==== Source document

Private managed inference – a service like Marigold running the same open-weight models on dedicated GPU infrastructure – handles that constraint without changing the application. The base URL changes. The model identifier may change slightly in format. The API surface, the request structure, and the response shape are the same. The application does not know it has moved.

Private managed inference has its own reason set that goes beyond throughput. The data boundary is contractual and architectural: your data reaches the inference server and returns; it does not enter a training pipeline, it does not pass through shared infrastructure, and the provider has accepted explicit constraints on what they can do with it. For organisations in regulated sectors – healthcare, legal, financial services – this is often the constraint that makes a project viable at all, and it holds regardless of request volume.

========

Continue the passage on private managed inference, starting after its last sentence.

==== Source information

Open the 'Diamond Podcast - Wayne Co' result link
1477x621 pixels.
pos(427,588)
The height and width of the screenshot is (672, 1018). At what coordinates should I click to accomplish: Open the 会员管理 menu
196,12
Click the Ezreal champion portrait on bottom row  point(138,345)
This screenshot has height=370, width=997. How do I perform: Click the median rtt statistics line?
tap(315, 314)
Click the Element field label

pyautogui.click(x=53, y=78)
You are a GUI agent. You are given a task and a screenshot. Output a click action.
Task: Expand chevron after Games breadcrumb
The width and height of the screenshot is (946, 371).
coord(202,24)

========
==== Source information

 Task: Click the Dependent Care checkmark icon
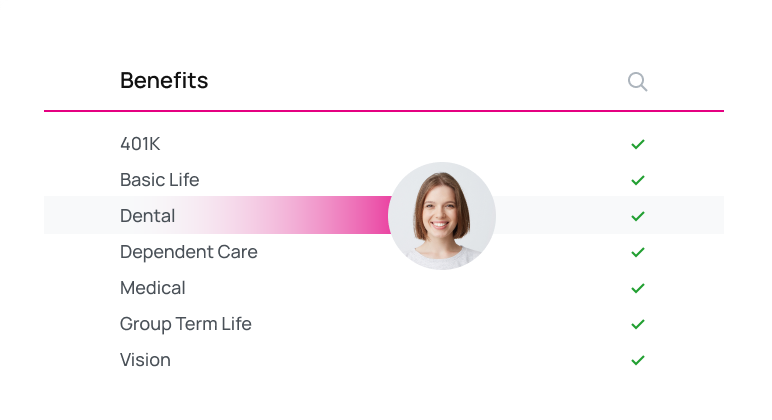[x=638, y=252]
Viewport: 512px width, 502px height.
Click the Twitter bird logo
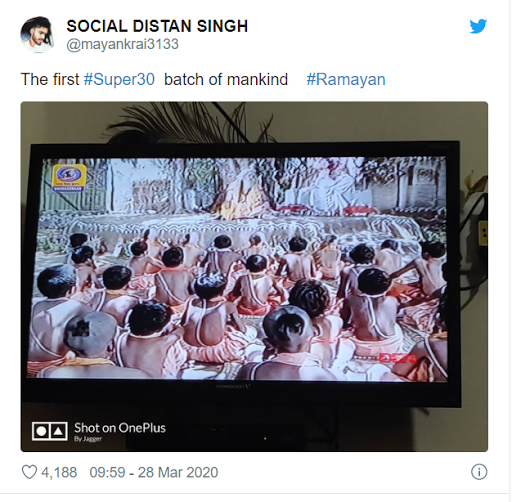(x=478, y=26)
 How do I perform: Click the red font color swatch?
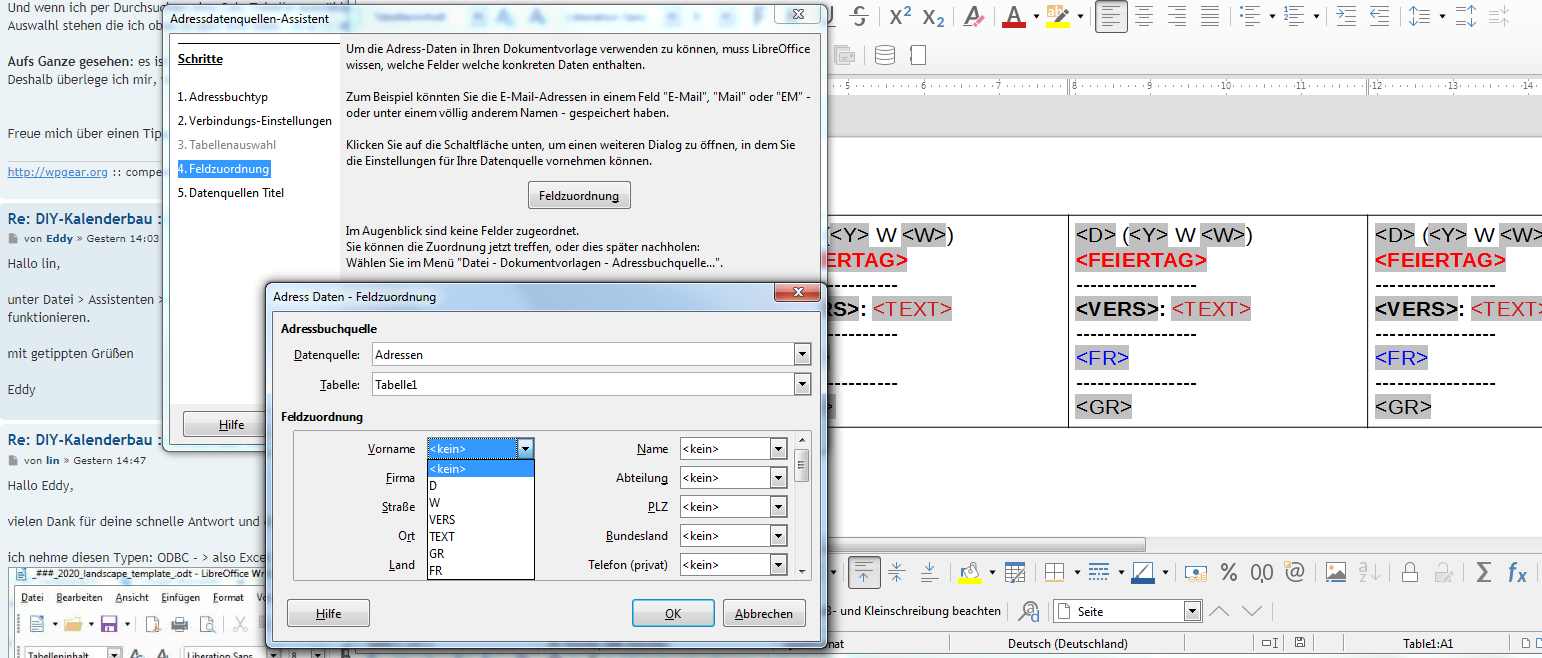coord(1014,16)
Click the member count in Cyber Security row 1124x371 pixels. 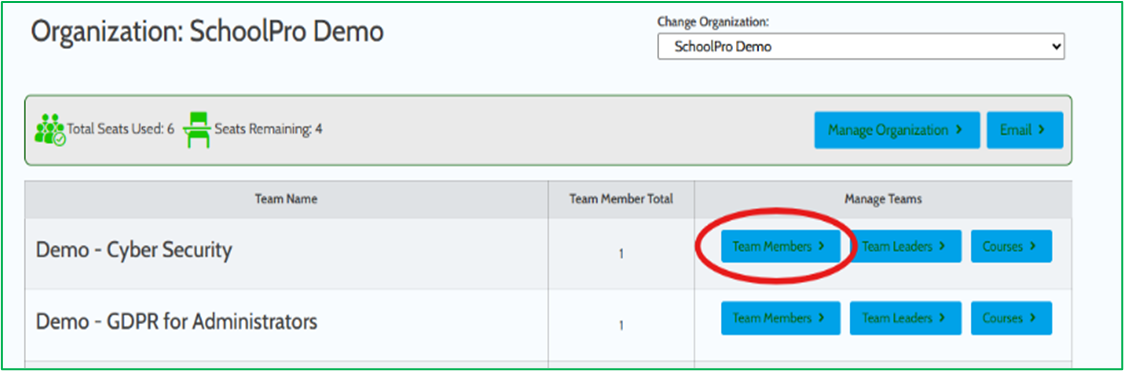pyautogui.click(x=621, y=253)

========

_Exercise output_
Self-hosted production infrastructure (vLLM on your own GPU instances) sits above that in operational complexity and below it in per-token cost at sustained scale. It is the right tier for organisations with GPU operations capability and volume high enough that the fixed infrastructure cost beats per-request pricing. The same weights, the same API surface.

Cloud GPU rental – rented H100s, A100s, or equivalent – covers burst capacity and model sizes that no local hardware can accommodate. Same again.

Why the tier reason matters

The usual way to frame this is cost: local is cheapest, cloud is most expensive, choose based on volume. That framing is correct but incomplete.

Each tier has a primary reason that is not cost. Local is about latency and offline capability. Private managed is about data sovereignty. Self-hosted is about cost at scale. Cloud rental is about capacity on demand. An organisation might sit at private managed inference not because it has outgrown local and not yet reached self-hosted, but because data sovereignty is a permanent requirement regardless of scale. A developer might run locally not because they cannot afford an API call but because they need the application to work on an aeroplane.

Understanding the reason clarifies when the tier should change. If the reason is data sovereignty, moving to a cheaper public API tier at higher volume is not a cost optimisation – it removes the property the architecture was built around. If the reason is latency, moving to a managed service adds a network hop that the reason for local specifically avoided.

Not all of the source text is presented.